To predict employee turnover ( will an employee leave? ), I have used one of the classification algorithms (LDA) to train my dataset, and then make predictions.
The dataset is quite small (500 lines), some 20 features, the following are some examples:
- Years_Spent: Years for an employee has spent in the company.
- Departement (IT, Commercial, Management...)
- Sale_Bonus ...
However, HR Experience tells us that:
For employees whose Years_Spent < 1.5, Salary_Increase is a feature which does not have any impact on turnover (Because of
Salary_Increase > 0 only when Years_Spent >1.5).
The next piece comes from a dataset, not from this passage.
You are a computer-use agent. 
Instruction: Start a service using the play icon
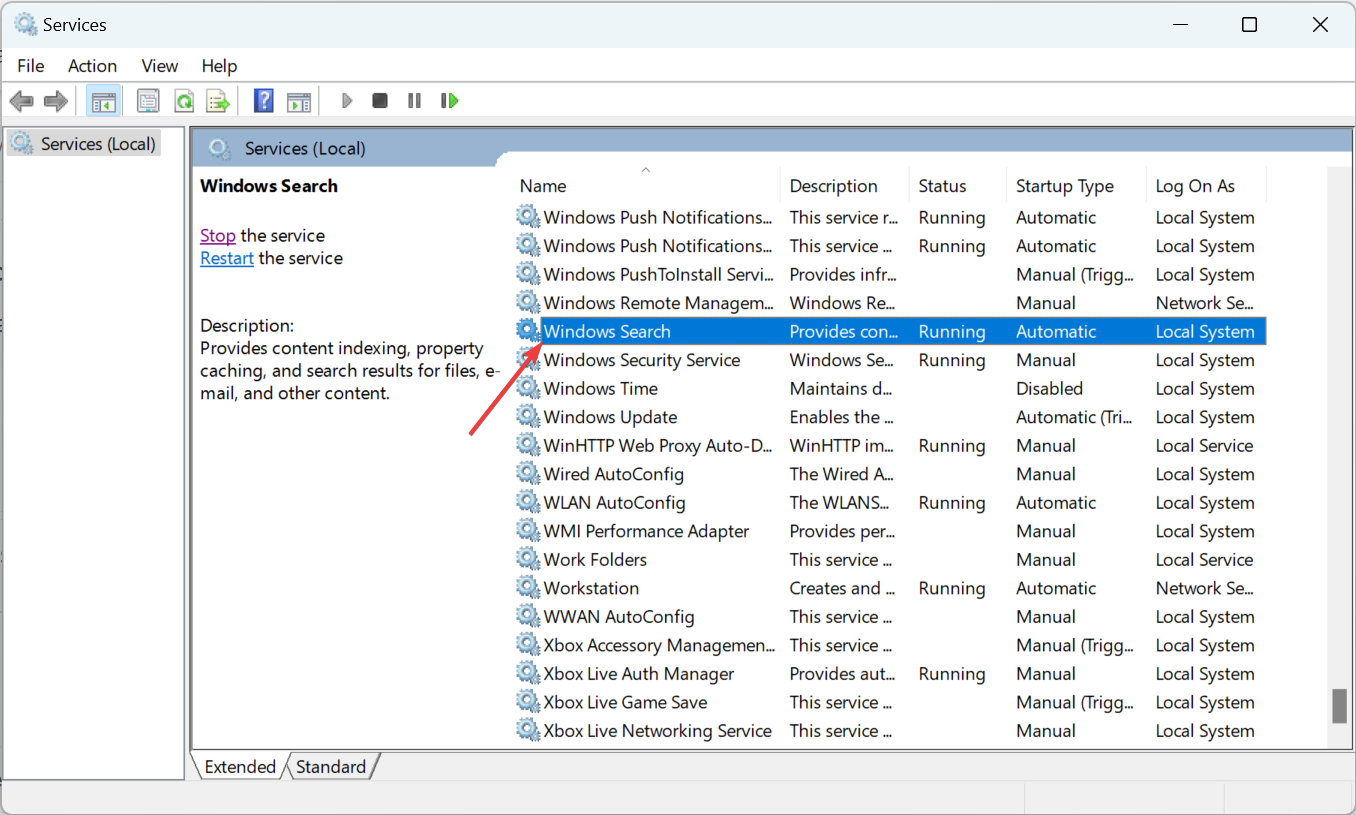[x=347, y=100]
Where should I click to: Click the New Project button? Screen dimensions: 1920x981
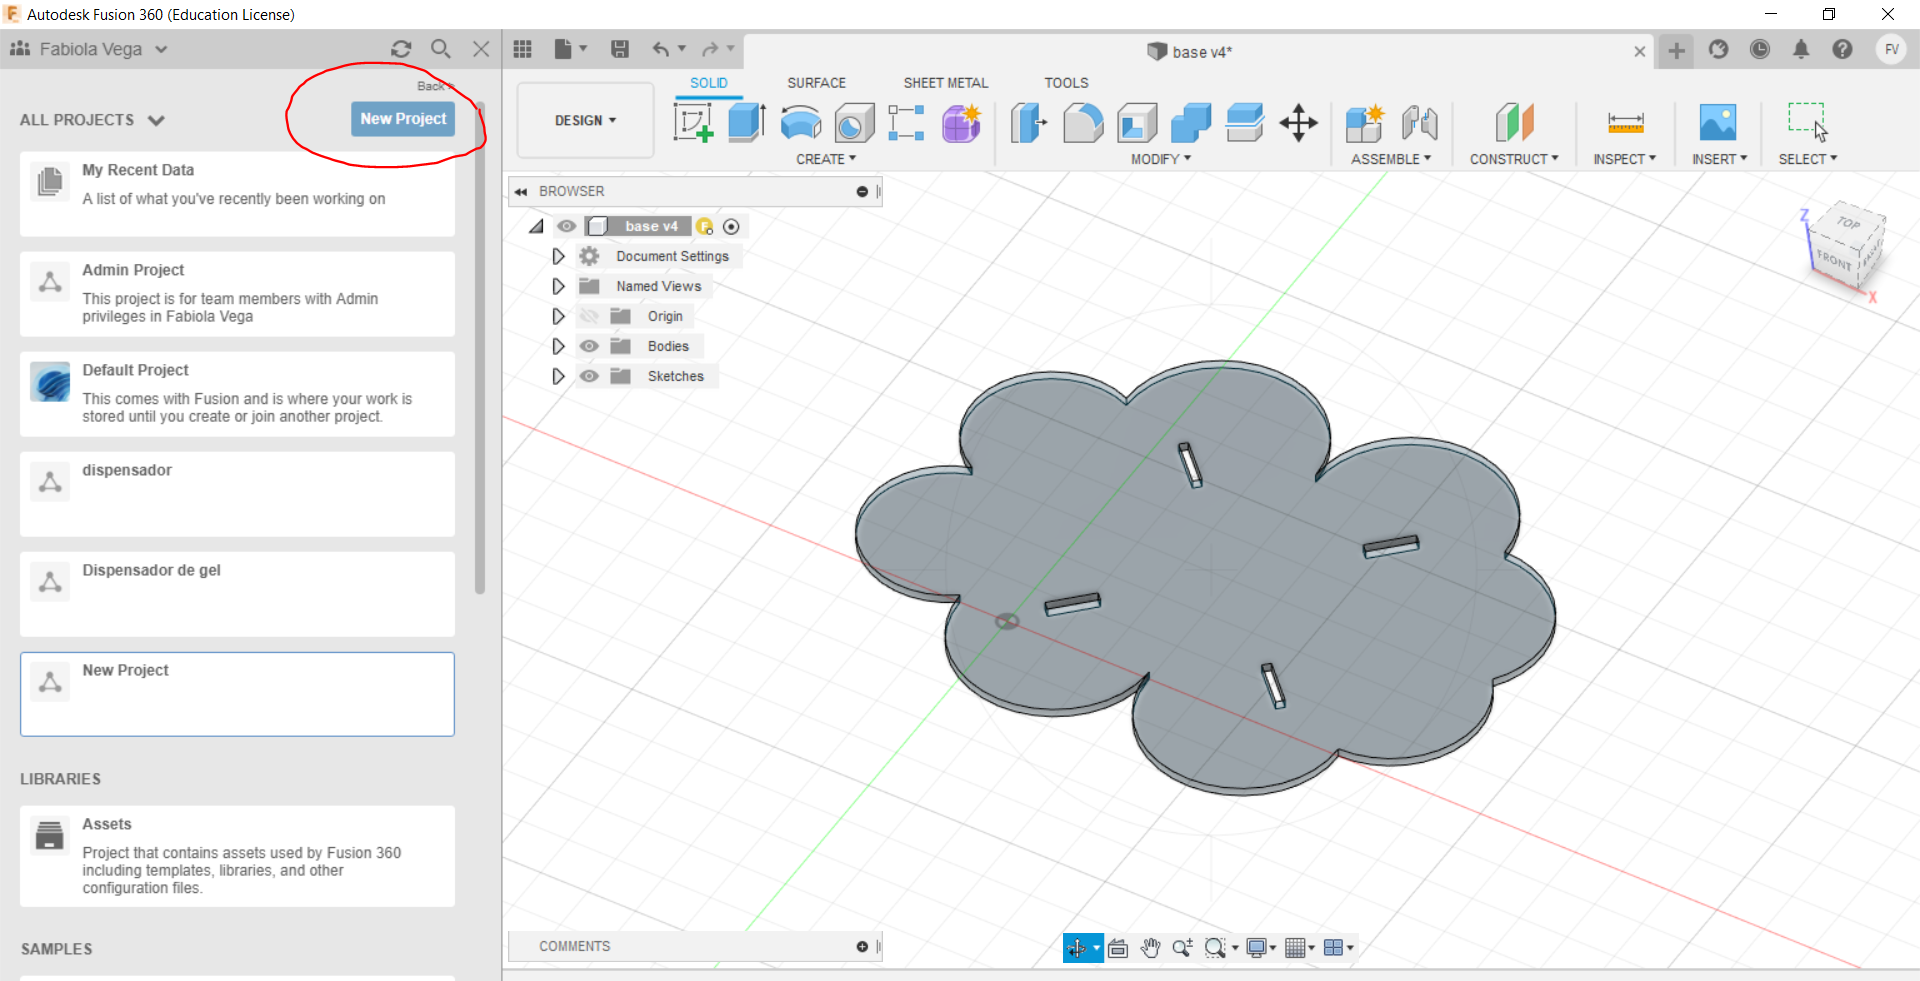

Sale_Bonus will not have any impact on those who are not commercials. (Because IT guys will never recept sale bonus)
Here comes the problem:
If I set
Salary_Increase = 0 for employees whose Years_Spent <1.5 and
Sale_Bonus = 0 for those who are not commercials, the classification algorithm will take 0 as a very small value, so a possible conclusion could be drawn by algorithm: "employeeA will leave because he never receive sale_bonus", (However, in reality, employeeA is from IT department, employeeA receive never sale_bonus and employeeA will not leave because of that), as we see, the constructed model is not correct.
My question is: How to handle this kind of problem, so that HR experience can be understood by classification algorithms?
Thank you for your patient reading and kindly welcome all sort of discussions!